**WHAT THE EXERCISE ASKS:**
Reproduce the records below word for word, starting at the line that contains "762x429 pixels. How" and ending at the line that contains "click(x=65, y=915)", with both of those lines included, and leave the pictures out of your answer.

**EXERCISE MATERIAL:**
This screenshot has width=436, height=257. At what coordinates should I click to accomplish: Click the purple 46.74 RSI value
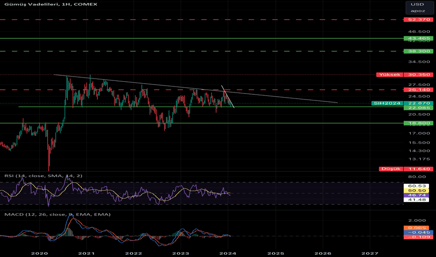point(417,195)
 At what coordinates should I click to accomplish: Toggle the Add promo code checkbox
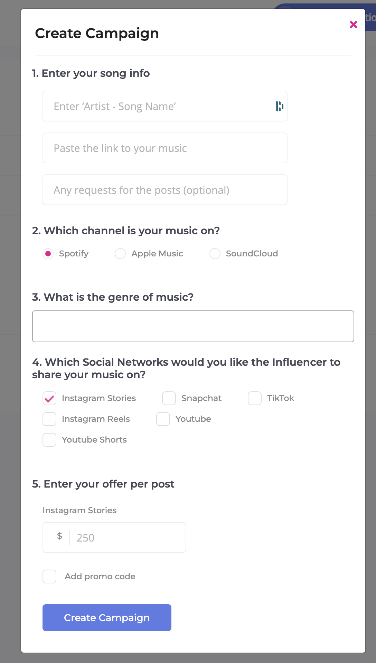(x=49, y=576)
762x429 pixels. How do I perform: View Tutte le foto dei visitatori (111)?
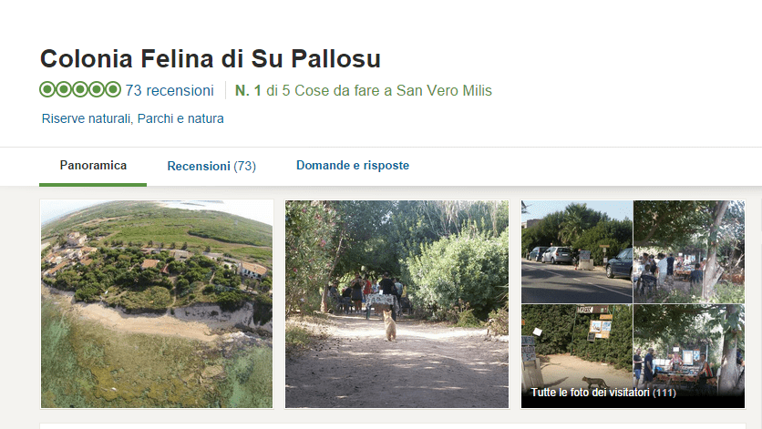[603, 392]
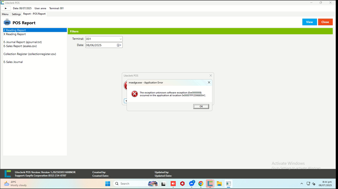Launch Google Chrome from the taskbar
This screenshot has height=189, width=338.
201,184
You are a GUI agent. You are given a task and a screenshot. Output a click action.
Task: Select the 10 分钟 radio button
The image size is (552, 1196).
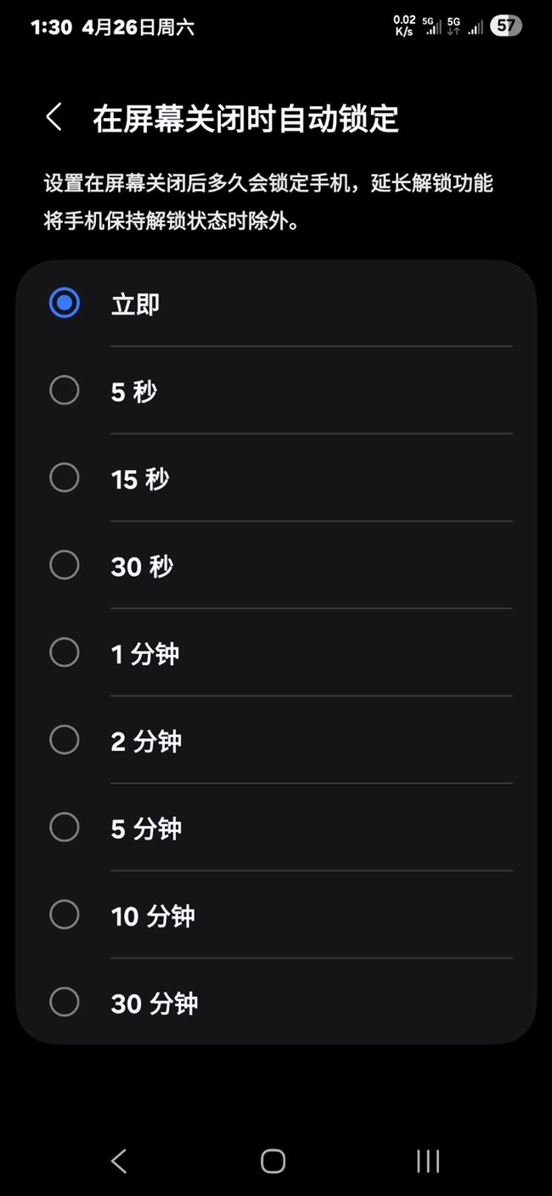click(x=65, y=915)
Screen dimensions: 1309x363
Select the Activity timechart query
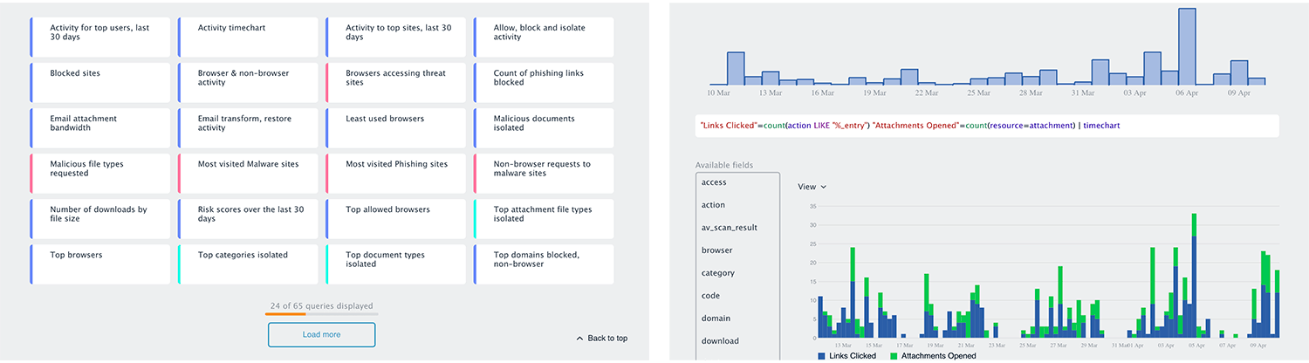click(x=248, y=37)
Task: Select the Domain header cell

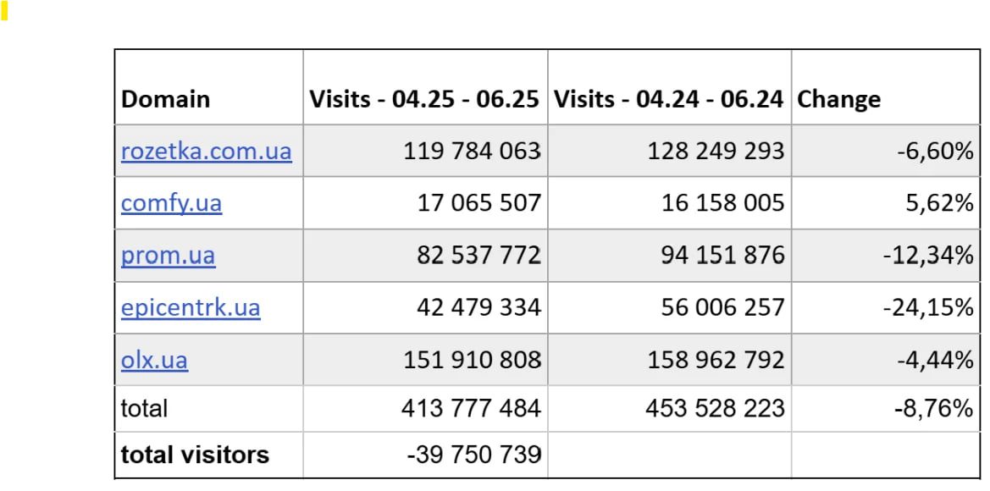Action: click(166, 99)

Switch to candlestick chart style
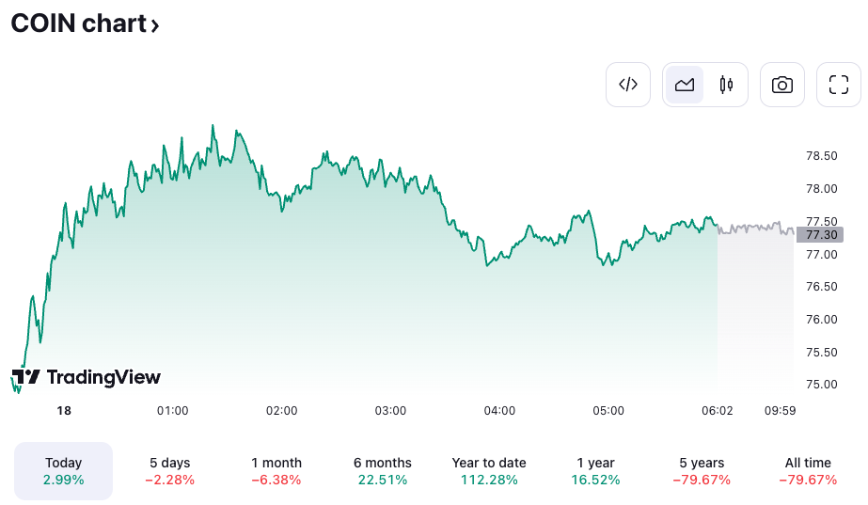pos(726,85)
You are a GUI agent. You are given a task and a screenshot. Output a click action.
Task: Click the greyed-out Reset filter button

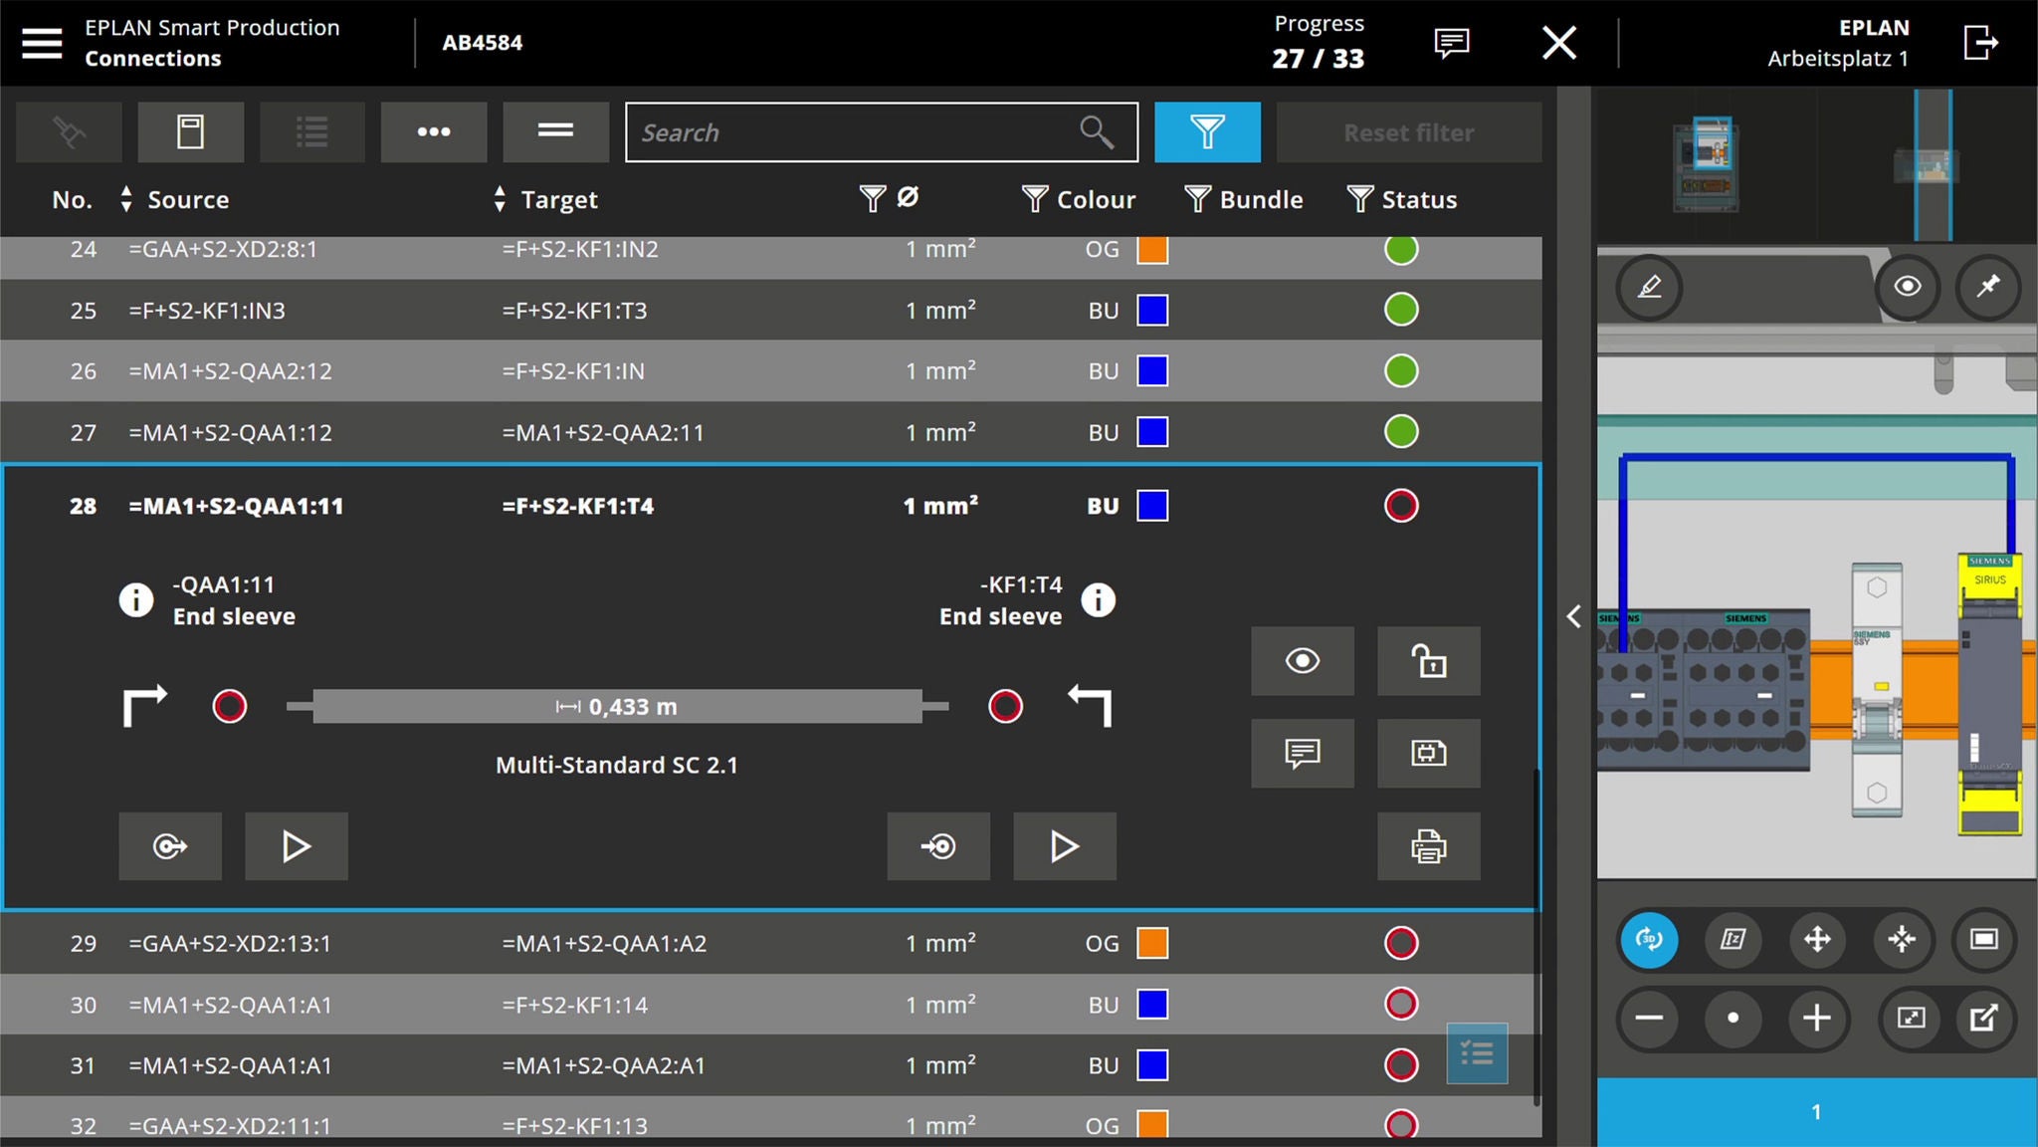pos(1408,131)
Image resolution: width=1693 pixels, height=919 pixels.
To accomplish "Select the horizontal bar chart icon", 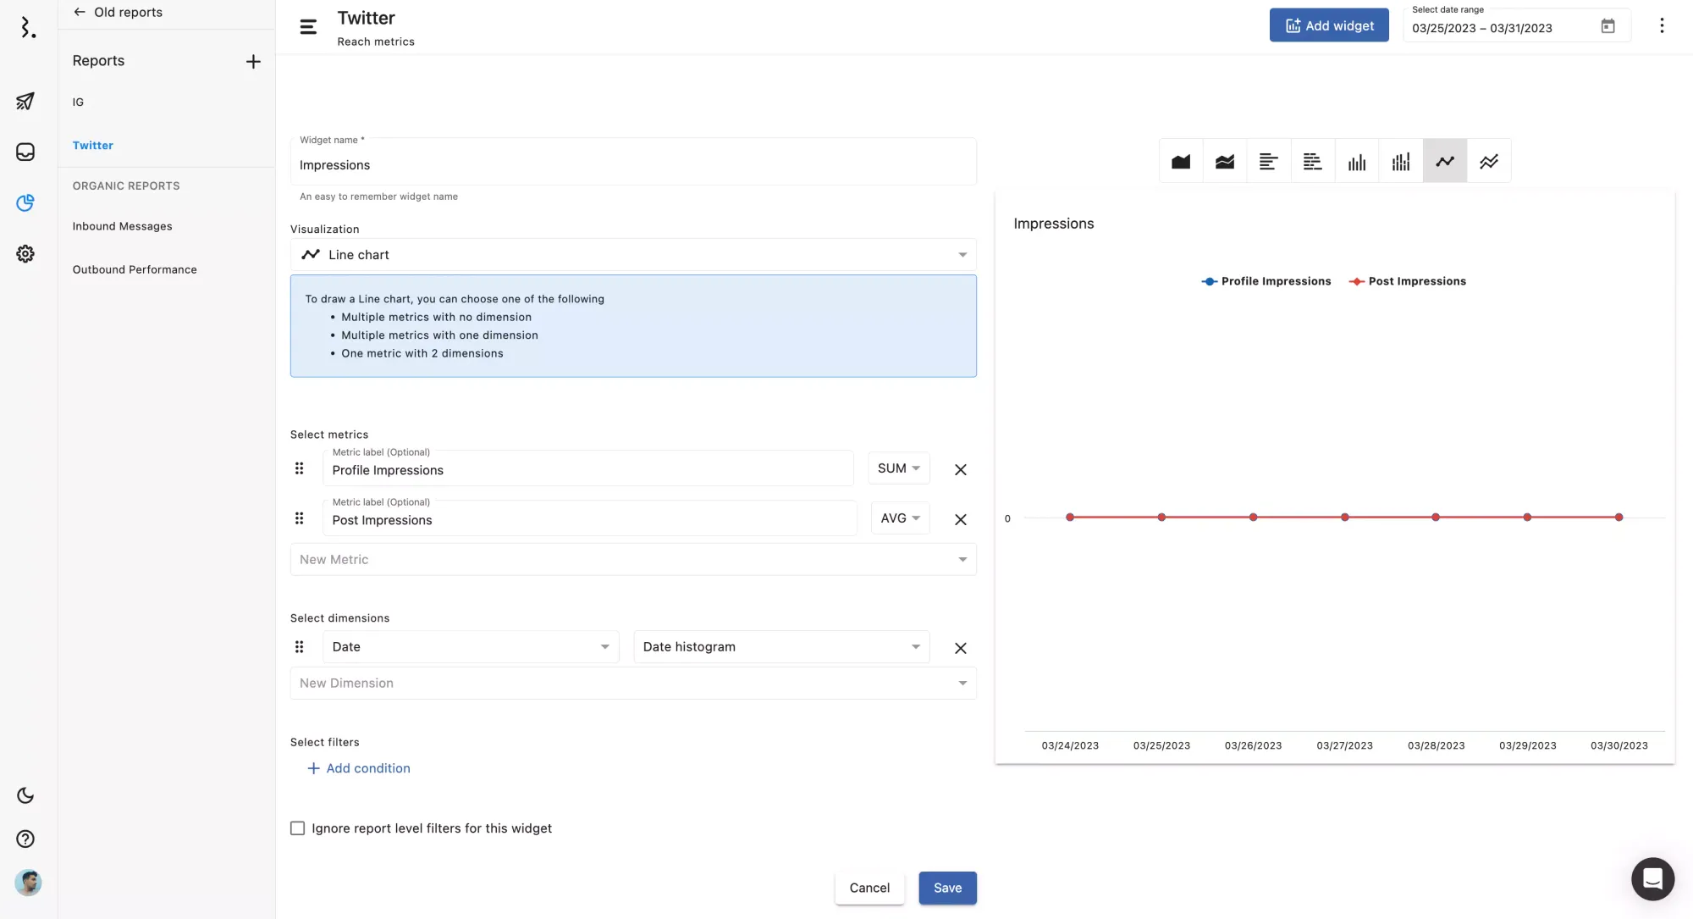I will pos(1268,161).
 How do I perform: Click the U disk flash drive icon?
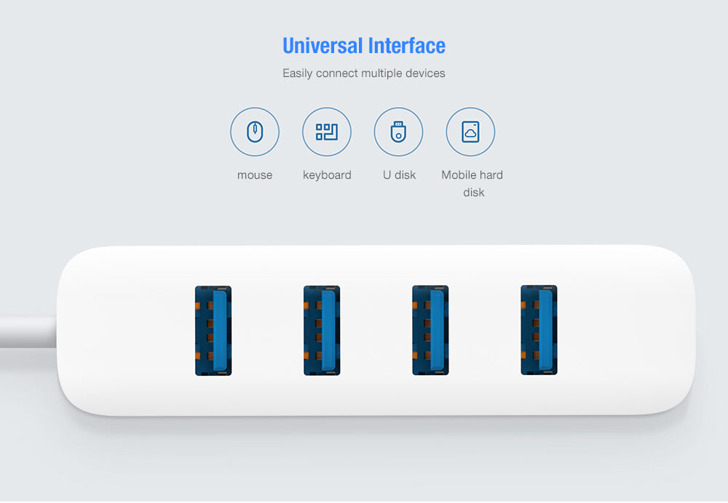tap(398, 132)
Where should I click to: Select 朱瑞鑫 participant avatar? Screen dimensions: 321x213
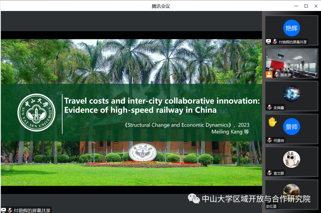point(291,94)
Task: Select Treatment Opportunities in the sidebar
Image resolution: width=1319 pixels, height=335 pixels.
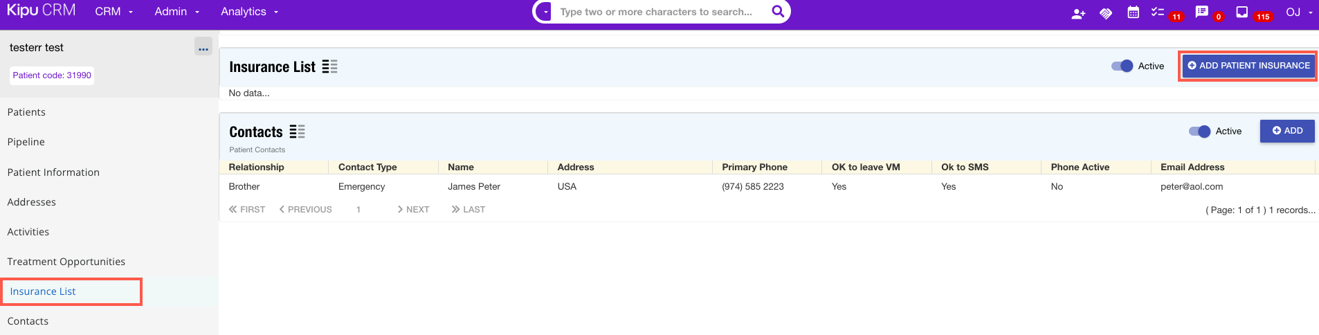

**OUTPUT OF THE TASK:**
762x429 pixels. How do I perform: View Tutte le foto dei visitatori (111)?
[603, 392]
Launch Google Chrome from the taskbar
This screenshot has height=189, width=338.
201,184
You are a GUI agent. You are given a task and a screenshot. Output a click action.
Task: Select the 10 分钟 radio button
The image size is (552, 1196).
click(x=65, y=915)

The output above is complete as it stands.